▶ **Yapılacak görevler**:
1. Alıntıya göre cirosu peyderpey artan birim hangisidir?
2. Alıntıda "Ancak, o meslek" sözleriyle başlayıp "gelir karşında durur." sözlerine kadar devam eden kısmı aynen kopyalayınız.

▶ **Alıntı**:
Dün bütün günüm Haziran ayına ait SGK reçetelerinin sonlandırılması çabaları ile geçti.

Dünyanın 8. harikası olarak lanse edilen, ancak bir türlü düzenli çalıştırılamayan İTS sayesinde depolardan kayıtsız aldığımız ve yine hastalarımıza karekodlarını keserek kayıtsız olarak verdiğimiz ilaçları kayıtlı hale getirmeye çabaladım.

Eminim ki meslektaşlarımın tamamına yakını benimle aynı kargaşayı yaşamış, aynı çabayı göstermiştir.

Sonuçta benim açımdan görünen o ki, SSK ve Yeşil Kart’lı hastaların ilaçlarının eczanelerimizden verilmeye başladığı tarihten bu yana en düşük fatura altı bedeli ortaya çıktı.

Şimdi meslektaşlarım haricinde biri çıkıp "kardeşim, hangi işin ciro ve karlılık garantisi var?" diyebilir.

Genel bir bakışla, bu soru doğru olarak kabul edilebilinir.

Ancak, o meslek erbabı yadsınamaz olarak kamu hizmeti veriyorsa, her türlü genel girdi maliyetlerinin devamlı artmasına karşın o mesleğin icrasına her yönü ile kısıtlamalar getiriliyorsa, o meslek sahibinin başka bir iş yapmasına engel olunuyorsa, o meslek sahibinin ana kalem satış malındaki karlılık siyasi erk tarafından devamlı düşürülüyorsa, o meslek sahibinin rafındaki ana kalem malın ederi yine siyasi erk tarafından her hafta düzenli olarak çalınıyorsa ...

... işte o zaman adil paylaşım ve meslek hakkı inkar edilemez bir şekilde gelir karşında durur.

Hani derler ya "bu araba su yakmıyor" diye, aynen o hesap.

Türk Eczacıları Birliği’nin mevcut yönetimine artık bir sözüm yok.

Üç buçuk yıllık SGK sözleşmesine sorgusuz, sualsiz imza atarak paçamızı kaptırtmış durumdalar. Ayrıca bizlerin cirosu düşerken, TEB Yurt Dışından İlaç Temin Birimi’nin cirosu peyderpey artmakta. Holdingleri bile kıskandıran bu büyük ciroya hükmetmenin hazzını yaşamaktalar.

▶ **Saklanan kayıtlar**:
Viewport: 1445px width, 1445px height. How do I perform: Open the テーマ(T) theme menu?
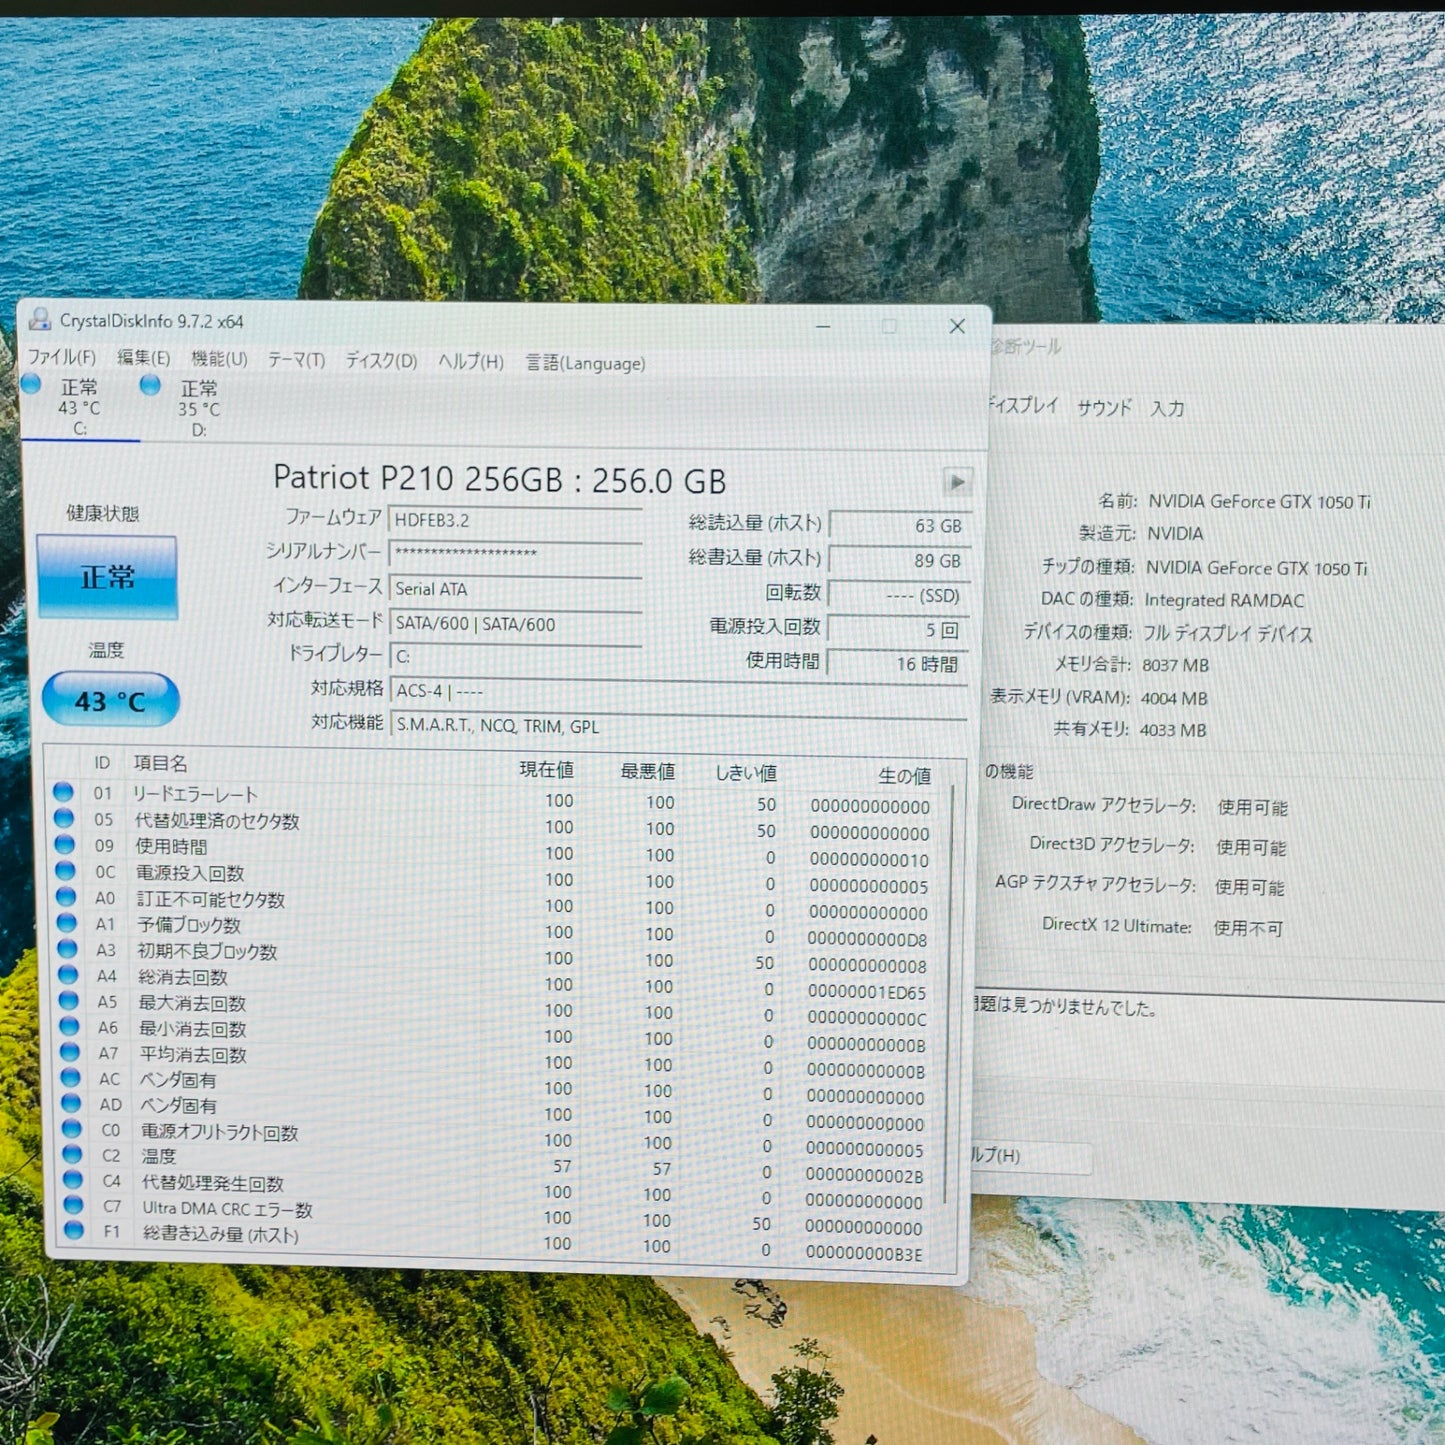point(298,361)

==

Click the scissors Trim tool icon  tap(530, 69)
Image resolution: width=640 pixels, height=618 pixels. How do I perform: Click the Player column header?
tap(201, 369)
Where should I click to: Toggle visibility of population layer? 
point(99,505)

▶ **Görev sonuçları**:
1. TEB Yurt Dışından İlaç Temin Birimi.

2.
Ancak, o meslek erbabı yadsınamaz olarak kamu hizmeti veriyorsa, her türlü genel girdi maliyetlerinin devamlı artmasına karşın o mesleğin icrasına her yönü ile kısıtlamalar getiriliyorsa, o meslek sahibinin başka bir iş yapmasına engel olunuyorsa, o meslek sahibinin ana kalem satış malındaki karlılık siyasi erk tarafından devamlı düşürülüyorsa, o meslek sahibinin rafındaki ana kalem malın ederi yine siyasi erk tarafından her hafta düzenli olarak çalınıyorsa ...

... işte o zaman adil paylaşım ve meslek hakkı inkar edilemez bir şekilde gelir karşında durur.